A political split between the country prosecutor, who was allied with the Amusement Association, and several other politicians gave Bennett an opening. He and several individuals working with him firebombed a number of establishments operating pinball machines and a few restaurant and bar owners were the recipients of beatings. This created an intolerable situation because the local press was beginning to take notice of the violence. In order to calm the situation down, the pinball operators offered to let Bill Bennett into the racket if he paid them a $20,000 entry fee and a $2 a month surcharge on each machine he operated. But the arrangement was not acceptable to the police. The chief of police saw Bill Bennett as a dangerous, violent, and difficult to control hood. The police chief went even further in his opposition to the deal, insisting that Bill Bennett leave the city altogether. Confronting other gangsters was one thing, but animosity from the police was more than Bennett could take, and he left Seattle.
This little vignette is important because it reveals several things about the organizing of crime. First, there is competition for illicit profits among illicit entrepreneurs. Second, power is not evenly distributed in the underworld, even in the face of violence. And finally, it demonstrates what other research has also found in many other cities; it is the police who often organize crime (Potter and Jenkins, 1985).
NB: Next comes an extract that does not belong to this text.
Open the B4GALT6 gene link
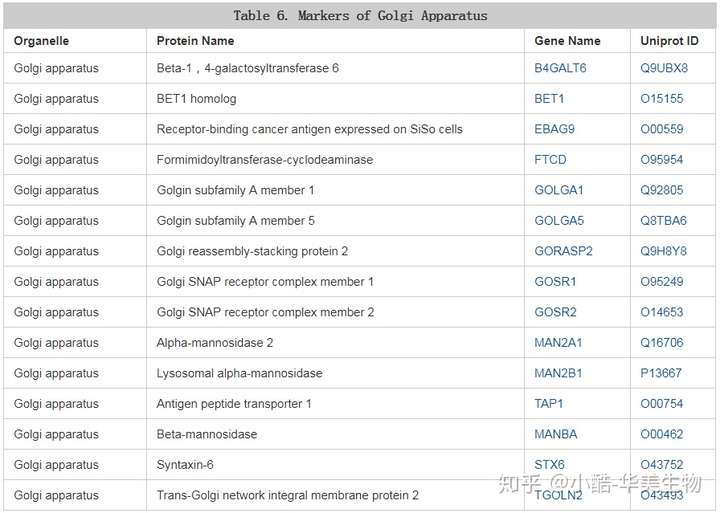560,68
As his research concluded, Chambliss explored the question of organization in Seattle’s underworld. Was it the tight, ethnically determined hierarchy popularized by federal law enforcement or something entirely different? He got a direct answer. One professional thief who also had a hand in gambling, prostitution and drugs told him: “You can forget that Mafia stuff. We are Hoosiers out here.” Everyone he talked to expressed a similar view. One informant was particularly direct:
Every time you check the Congressional Record and you see the FBI diagramming the Mafia families in San Francisco, you can tell them to shove it up their ass, because you can’t diagram this. If you do diagram it, you can’t read your diagram when you’re done. It’s all squiggly lines: the chain of command and who’s in charge of any operation and who’s entitled to what cut of the graft, it’s all very changeable. (p. 67)
After he was told by numerous people he played poker with to go a particular café on the second Thursday of every month and take note of who met there for lunch, Chambliss made twelve visits to the rendezvous site and noted a regular gathering of the assistant chief of police, an assistant prosecutor, an undersheriff, and a local criminal attorney. On and off, this group was supplemented by a local contractor, the representative of an investment firm, the president of the Amusement Association, a hotel owner, a member of the city council, a member of the country board of supervisors, and a Teamsters Union officer.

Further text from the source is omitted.